Objectives And Methods

     ...while the reverse face is inscribed with:

Moral And Ethical Constraints

     The rim of this coin is milled as is the rim of a quarter, such that one cannot help but feel the ridges. Indeed, you might want to keep a quarter in your hand as you read this. Run your thumb along the edge from time to time. It will remind you that there can never be a coin with only one face.


     This morning, our favorite Bookworm declaims thus:

     Andrew Klavan often talks about the fact that the Republican reverence for the free market beginning in the 1980s had within it the seeds of the Republicans’ downfall because they forgot that capitalism works only when tempered with morality.

     Indeed! Bravo! Unfortunately, Bookworm immediately drives into the weeds:

     China is the ne plus ultra of capitalism without morality. (By the way, another word for what China is now is fascist. That’s what happens when you allow private ownership and a “free” market, but the government maintains complete control.)

     This distorts the meanings of its key words. “Capitalism” and “free market” are synonyms, though one has connotations the other does not. Fascism is not capitalist; it is socialist. In a fascist economy just as in an explicitly socialist one, production and distribution are totally dictated by the State, with a few meaningless property deeds for camouflage and decoration. (Look up the meaning of the German word Betriebsführer and its significance in the Third Reich if this eludes you.)

     However, it’s the first of the two cited passages that really caught my eye. The reason is a single, seemingly innocuous word: “works.”

     To say that something “works” – or doesn't – implies an objective to be pursued and a standard for evaluation, and such objectives and standards are seldom explicitly stated.
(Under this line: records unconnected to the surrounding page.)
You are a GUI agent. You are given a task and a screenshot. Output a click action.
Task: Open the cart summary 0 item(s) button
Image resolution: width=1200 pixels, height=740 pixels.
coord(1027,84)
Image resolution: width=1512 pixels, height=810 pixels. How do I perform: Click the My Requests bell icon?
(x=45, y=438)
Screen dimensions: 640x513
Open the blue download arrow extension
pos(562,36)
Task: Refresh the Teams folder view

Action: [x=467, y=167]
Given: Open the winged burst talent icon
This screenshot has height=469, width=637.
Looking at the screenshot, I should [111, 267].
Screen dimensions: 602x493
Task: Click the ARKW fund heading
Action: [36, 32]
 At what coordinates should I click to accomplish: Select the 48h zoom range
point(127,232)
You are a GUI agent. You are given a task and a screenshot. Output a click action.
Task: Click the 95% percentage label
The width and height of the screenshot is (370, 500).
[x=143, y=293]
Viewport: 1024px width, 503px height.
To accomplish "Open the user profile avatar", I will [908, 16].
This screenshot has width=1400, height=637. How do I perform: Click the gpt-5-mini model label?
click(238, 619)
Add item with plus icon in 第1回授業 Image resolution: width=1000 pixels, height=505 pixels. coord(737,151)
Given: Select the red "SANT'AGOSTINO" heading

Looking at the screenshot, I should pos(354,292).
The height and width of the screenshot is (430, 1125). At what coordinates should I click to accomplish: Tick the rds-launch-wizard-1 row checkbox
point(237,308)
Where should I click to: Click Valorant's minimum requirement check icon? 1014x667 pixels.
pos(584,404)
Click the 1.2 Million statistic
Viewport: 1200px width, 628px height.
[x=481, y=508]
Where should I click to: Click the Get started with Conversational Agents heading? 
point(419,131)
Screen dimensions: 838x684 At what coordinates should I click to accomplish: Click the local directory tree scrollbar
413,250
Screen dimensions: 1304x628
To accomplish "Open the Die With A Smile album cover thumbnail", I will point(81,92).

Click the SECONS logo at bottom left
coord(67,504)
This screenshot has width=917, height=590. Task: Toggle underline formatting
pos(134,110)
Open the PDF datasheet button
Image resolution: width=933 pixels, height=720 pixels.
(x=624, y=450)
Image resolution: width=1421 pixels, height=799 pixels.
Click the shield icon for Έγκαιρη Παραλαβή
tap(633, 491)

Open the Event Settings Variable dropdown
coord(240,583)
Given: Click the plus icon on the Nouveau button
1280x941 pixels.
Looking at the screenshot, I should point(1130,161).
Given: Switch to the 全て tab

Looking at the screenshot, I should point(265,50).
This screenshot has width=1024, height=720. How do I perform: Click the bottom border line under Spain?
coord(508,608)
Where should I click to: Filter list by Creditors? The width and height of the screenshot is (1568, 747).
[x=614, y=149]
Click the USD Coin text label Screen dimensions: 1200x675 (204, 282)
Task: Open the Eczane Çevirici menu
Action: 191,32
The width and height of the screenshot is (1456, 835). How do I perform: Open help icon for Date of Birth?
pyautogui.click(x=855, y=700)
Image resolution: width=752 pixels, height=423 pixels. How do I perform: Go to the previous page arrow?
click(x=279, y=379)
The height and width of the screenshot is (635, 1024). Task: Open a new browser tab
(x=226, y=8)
Just now, for example, we have out-of-control riots, violence, and vandalism in several major cities, while local and state authorities alternate between wringing their hands and sitting on them. Yet I have no doubt that some persons are viewing that chaos and saying to one another “It's working.” That is: they believe it’s bringing them nearer to their objective.

     The objective being pursued, and the existence or nonexistence of moral and ethical constraints, are what really matter to the applicability of the word “works.”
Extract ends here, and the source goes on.